Did you know there are actually two types of stock? There is common stock – the type most of us know. Then there is the less-talked-about preferred stock.
So, what is preferred stock? This is another type of security along with common stocks and bonds. This type of stock is sort of halfway in between the two. It shares some of the advantages – and disadvantages – of both.
Preferred Stock Pros
Institutional investors buy the majority of this type of stock. That is in large part because they can exclude 70% of dividends from their taxable income. Despite this advantage, it is also available to individual investors.
One of the biggest pros for preferred stock is exactly what its name implies. When dividends are paid out, these shares are given preference over common stock.
If a company experiences financial hardship, preferred stock has priority over common stock. This can be beneficial in the event of a liquidation. They don’t take precedence over bonds in this case, however.
Another benefit is that these shares can be converted to common stock. The reason this a benefit is that common stock can’t be converted to preferred stock.
In some cases, if a company has to stop issuing dividends, they must pay all dividends owed to preferred shareholders before they can pay dividends to common shareholders. This is what’s known as cumulative preferred.
Note that not all preferred shared work this way; they can also be non-cumulative.
Preferred Stock Cons
Although preferred stock has some features that could make them attractive, they also have drawbacks. These drawbacks are arguably what make them less common than common stock and bonds.
Despite taking precedence over common stock with respect to dividend payouts, preferred stock carries no voting rights. This means that shareholders will be unable to partake in the decision-making process.
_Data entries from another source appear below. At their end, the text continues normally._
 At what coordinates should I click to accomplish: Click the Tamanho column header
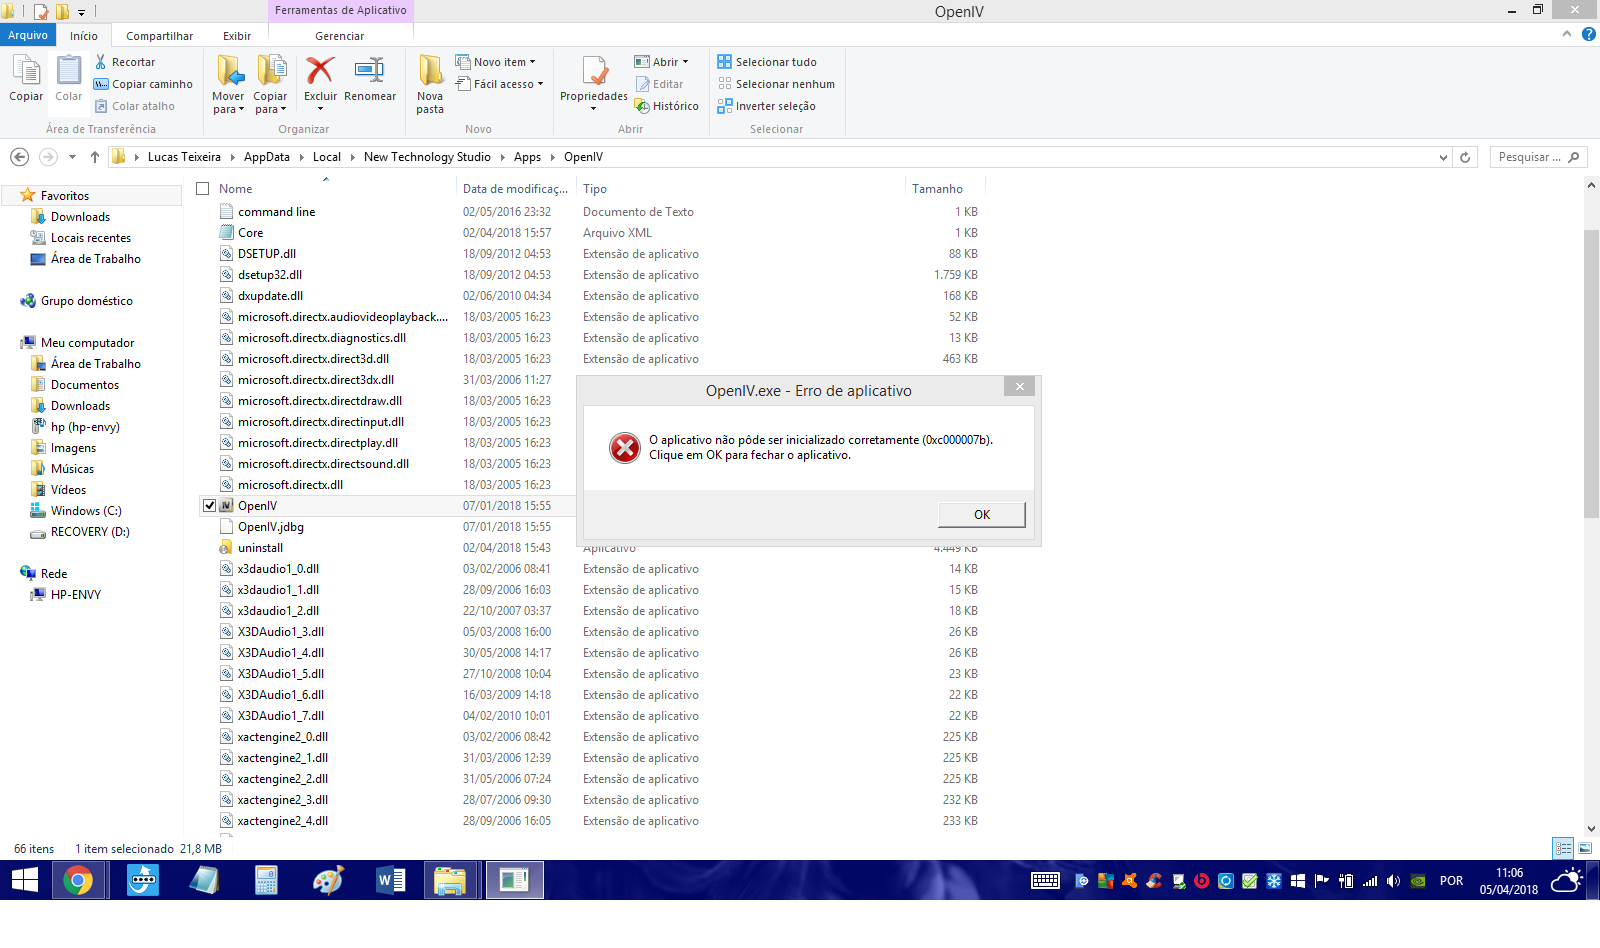[x=937, y=189]
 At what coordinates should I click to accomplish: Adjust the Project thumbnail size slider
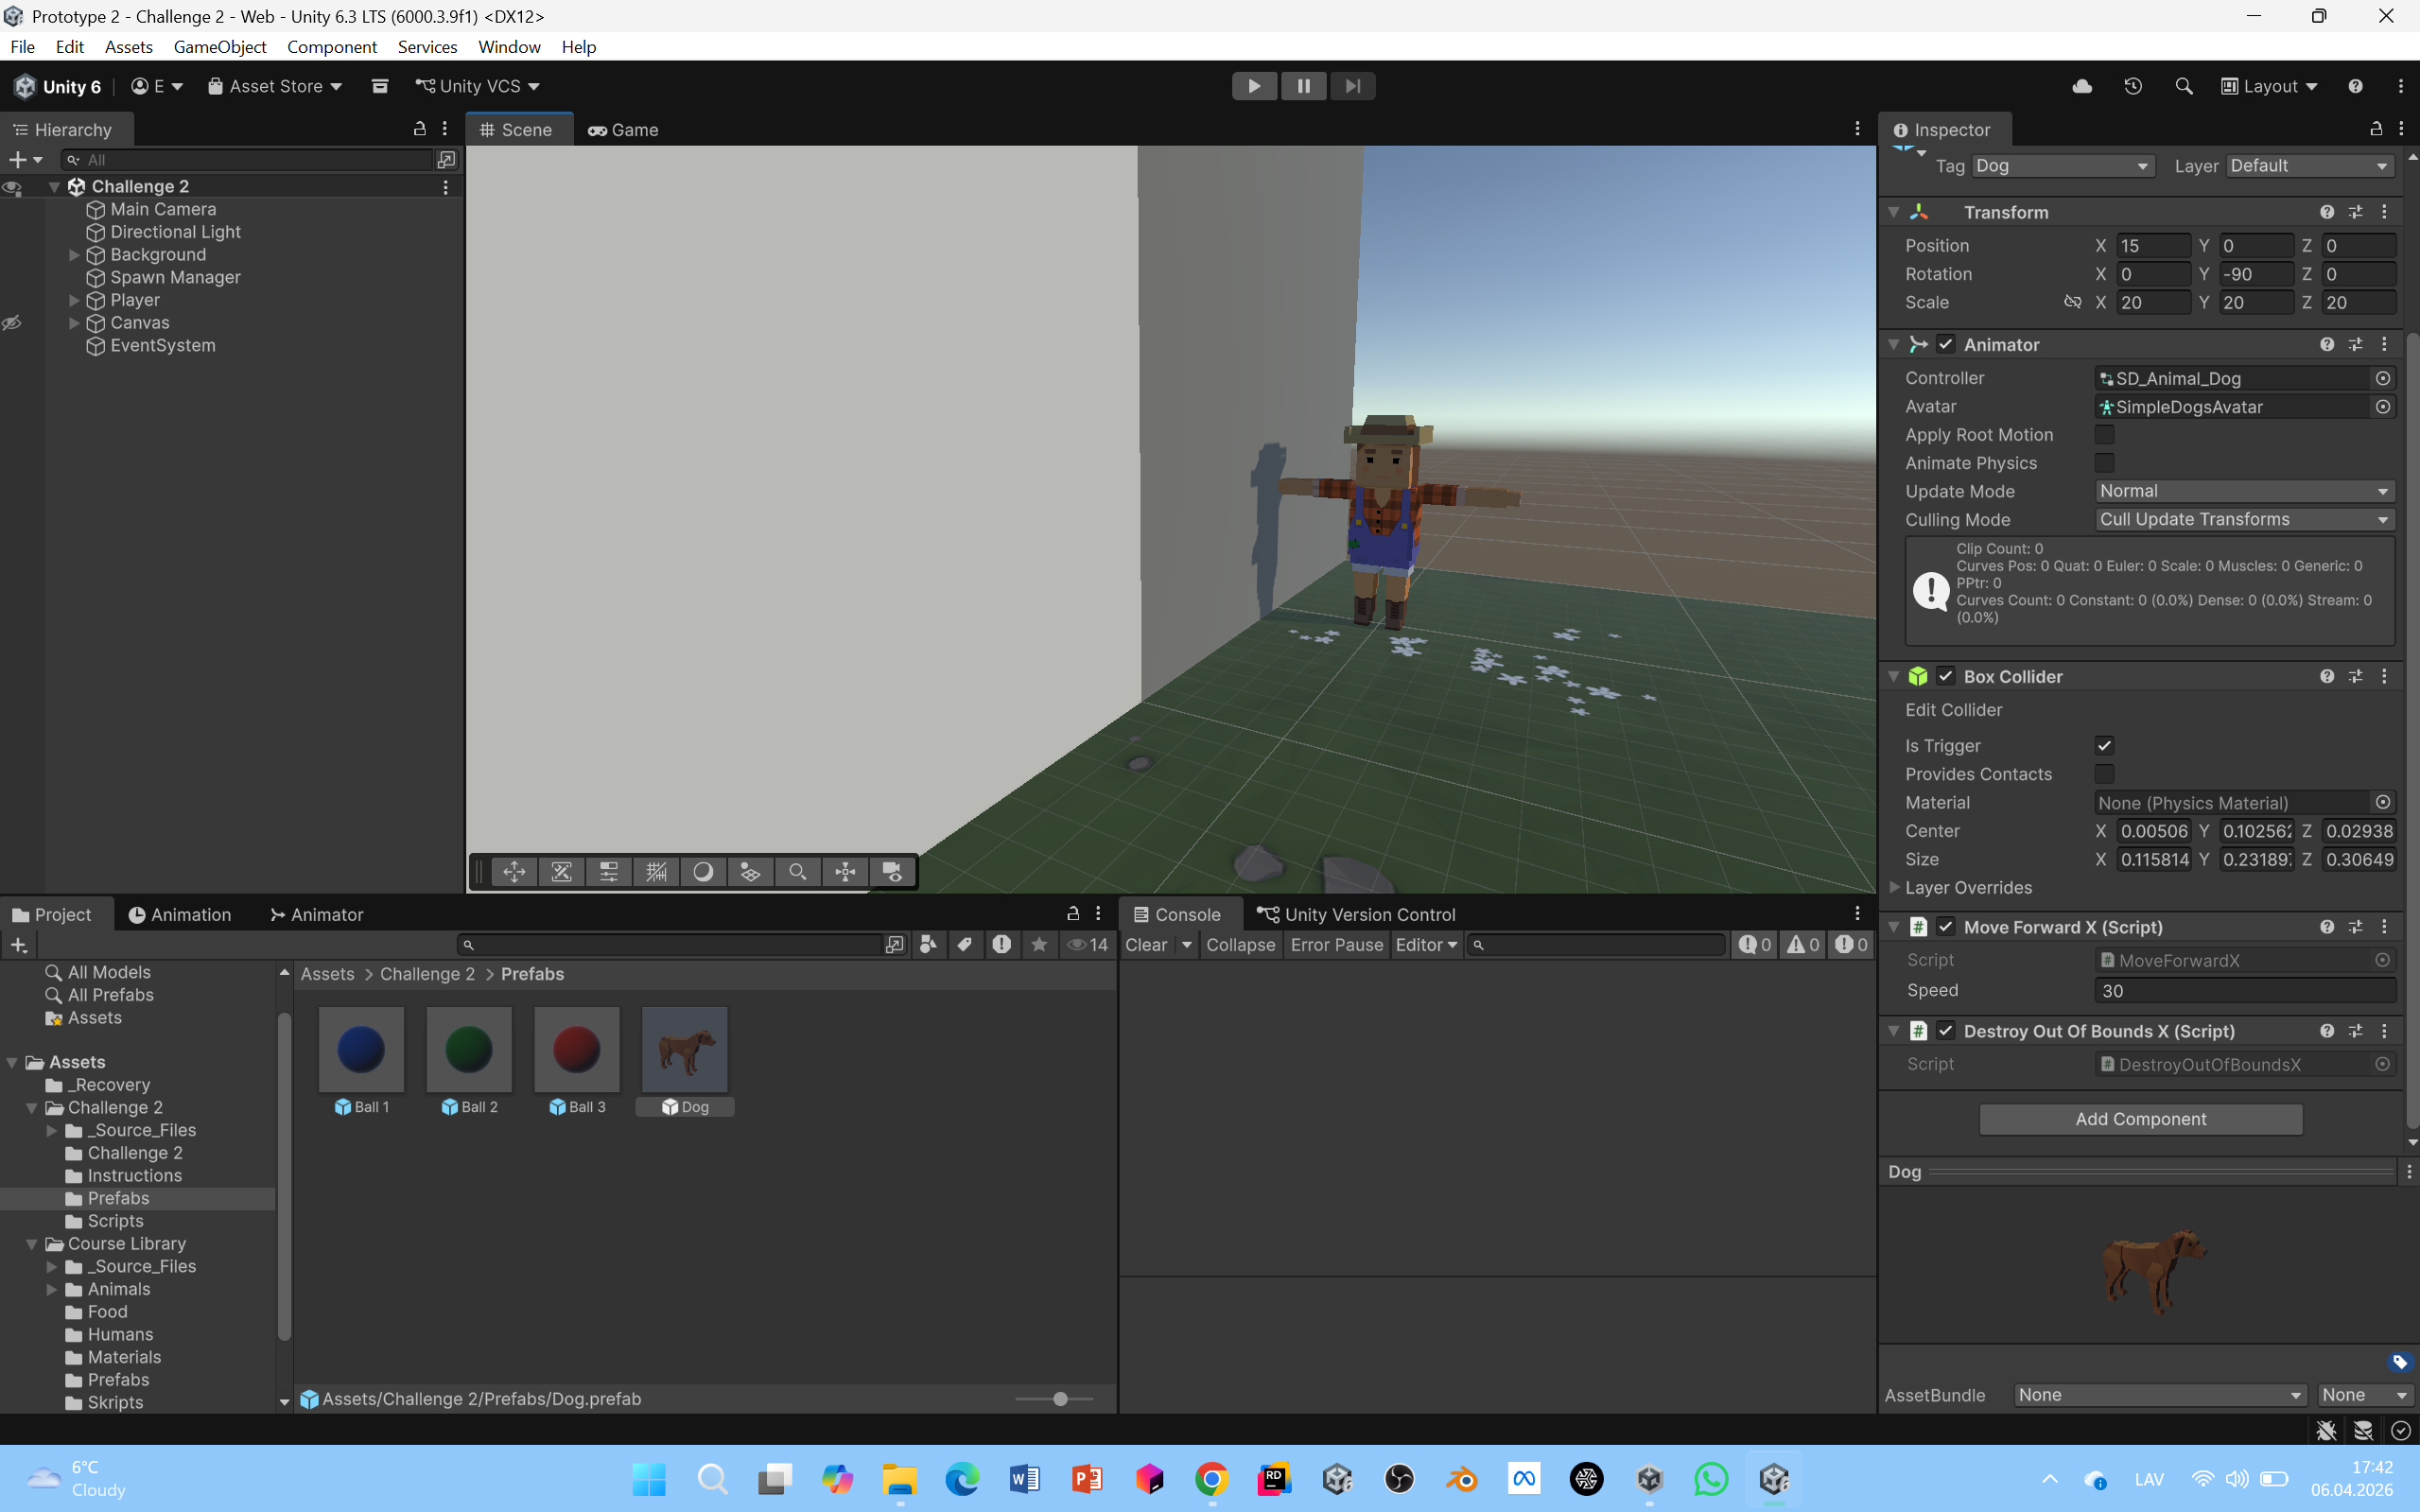tap(1060, 1399)
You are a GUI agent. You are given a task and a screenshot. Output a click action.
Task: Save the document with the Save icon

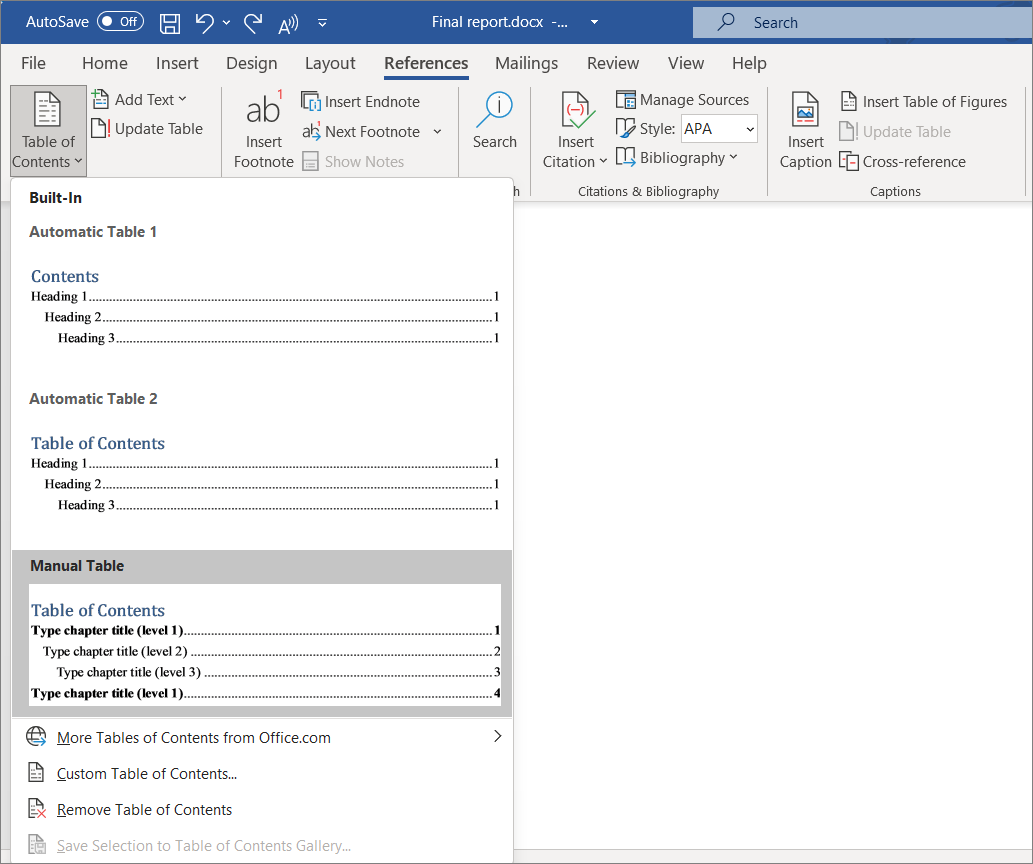(x=169, y=21)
Another drawback of preferred shares is their limited growth potential. This is another way in which they are similar to bonds. Though their price will be more stable than that of common stock, it also won’t increase as much as the company grows.
Common Stock Benefits
Arguably the most attractive quality of common stock is its growth potential.
Just as the lack of voting rights is a con for preferred, common stock does have this right. Many individual investors may never exercise this right, but it’s a benefit for common stock, at least in theory.
This is the easiest way for the average investor to get started. As such, it makes sense that they’re the most popular.
Common Stock Drawbacks
Yet again, many of the drawbacks for common shares are also benefits of preferred shares.
Although growth potential is greater for them, they can also fall further during a market correction. Common stock value can be difficult to predict, but that is part of the risk that allows them greater reward potential.
They will also be last in line to receive dividends.
Callability and Interest Rates
One “feature” of preferred stock is that they may be callable. This means they can be purchased by the issuer and par value before their end date.
The issuer can then issue new shares with a lower yield. These shares are not always callable, but it’s something the investor must keep in mind.
In addition, when interest rates fall, preferred stock goes up in value. The opposite is also true. This is different from common stock, where value is determined by the market. That could make preferred shares better in a declining market.
As you can see, it makes sense in a way that these preferred shares are less common than other securities. They are less volatile than common stock but have less growth potential.
At the same time, they’re more stable like bonds but have lower seniority.
Should You Buy Preferred Stock?
For the individual investor, common stock is generally better. The reason for this is they have better growth potential. Thus, someone who is looking to accumulate wealth would turn to this option.
At the same time, one looking to reduce their risk can simply add bonds to their portfolio.
Unless the individual investor relying on dividend income, it probably makes more sense stick to the more typical common stock.
Nevertheless, it’s good to be aware of the differences between them.